Characterization and quantification of anisotropy in mozzarella cheese: Exploring the impact of structural anisotropy on functional properties using complementary analytical technologies

Abstract

Mozzarella cheese is a key ingredient in many cuisines, valued for its creamy texture and its exceptional popularity as a pizza topping. The unique melting and stretching behavior is closely linked to its structural anisotropy, which can be modulated by production conditions. The textural anisotropy of the cheese significantly influences its viscoelastic and thermodynamic properties when heated. This paper explores how process parameters influence mozzarella structure, utilizing Fluorescence Anisotropy (FA) and Oblique Incidence Reflectometry (OIR) for anisotropy quantification. To corroborate the results, our study incorporates detailed microstructural analysis via X-ray computed tomography (CT).
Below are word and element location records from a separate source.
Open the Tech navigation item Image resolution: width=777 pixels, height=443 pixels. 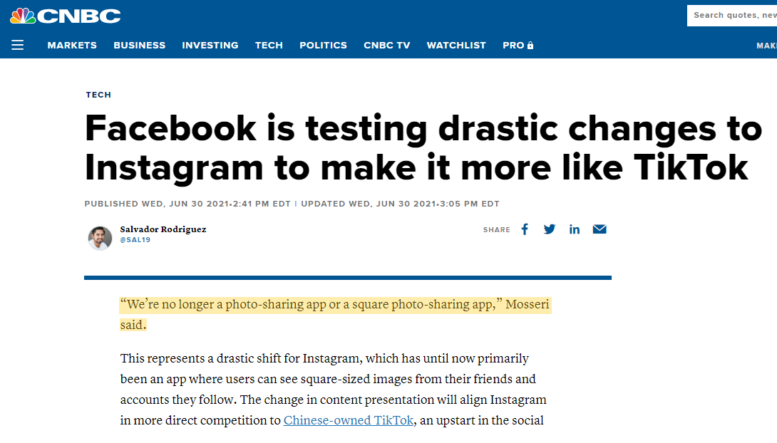269,45
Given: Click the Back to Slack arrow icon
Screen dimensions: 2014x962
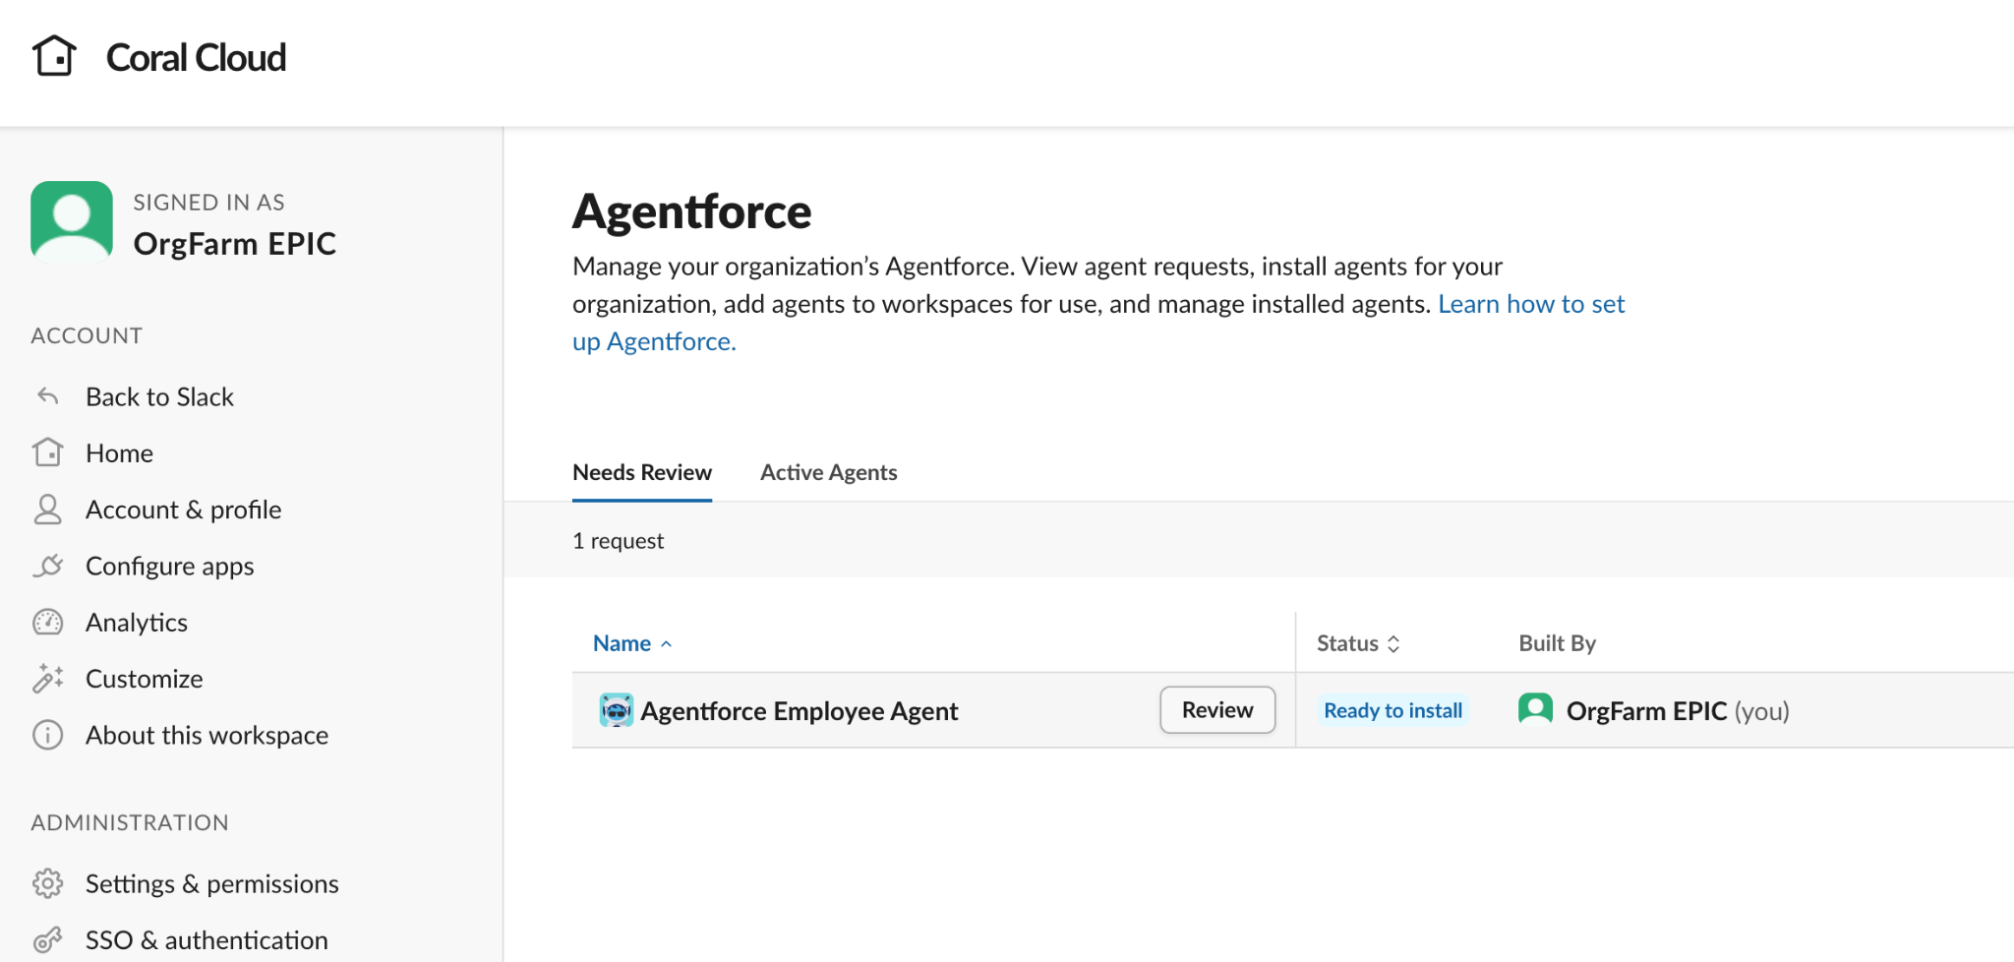Looking at the screenshot, I should click(x=47, y=396).
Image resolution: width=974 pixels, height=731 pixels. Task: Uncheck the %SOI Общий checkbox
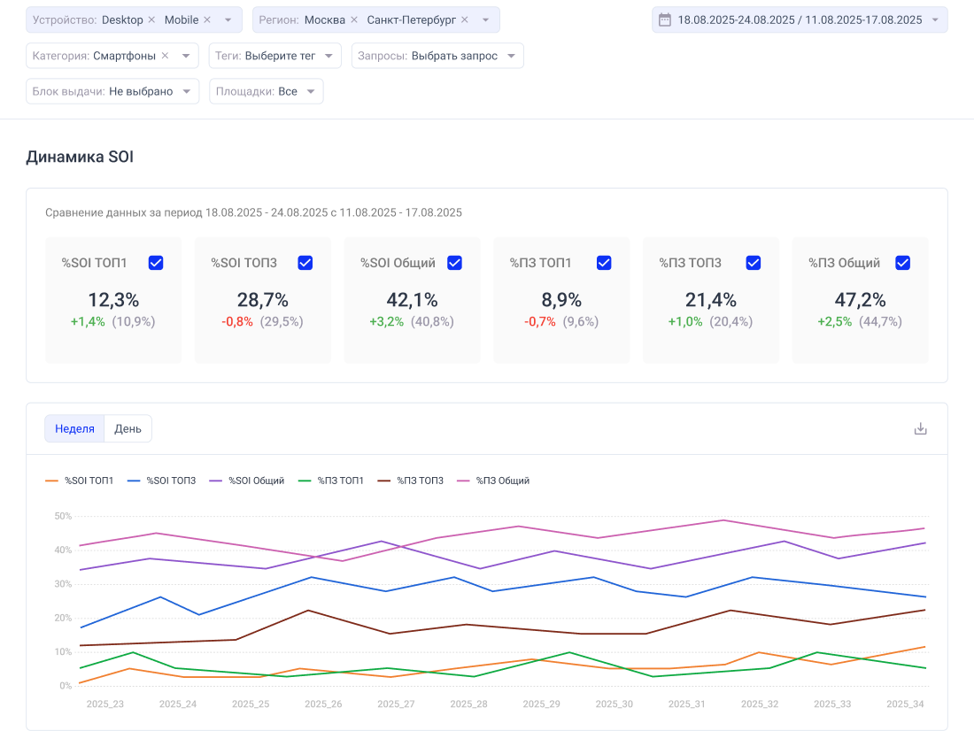(454, 263)
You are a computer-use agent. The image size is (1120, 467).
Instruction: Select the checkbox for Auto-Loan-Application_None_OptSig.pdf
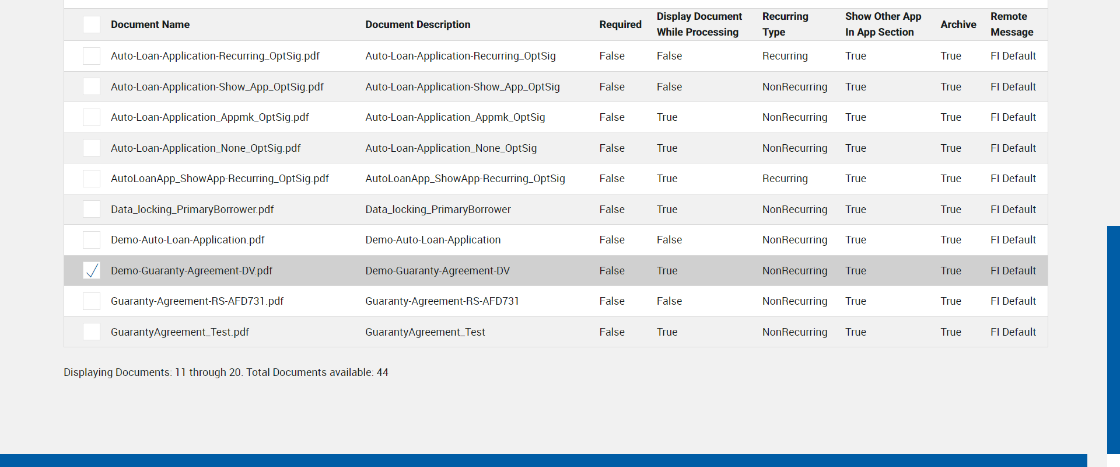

The ultimate product functionality of the mozzarella cheese is evaluated from both a consumer and quality perspective by assessing its performance in pizza baking. The key findings of our study indicate that the determinations of anisotropy by FA and OIR are highly correlated with each other and with important functional properties and process parameters. Functional parameters associated with blisters negatively correlate with anisotropy, while oiling and meltability exhibit a positive correlation with anisotropy values. The anisotropy values observed through FA and OIR further align closely with CT images, as well as with pizza functionality and consumer tests.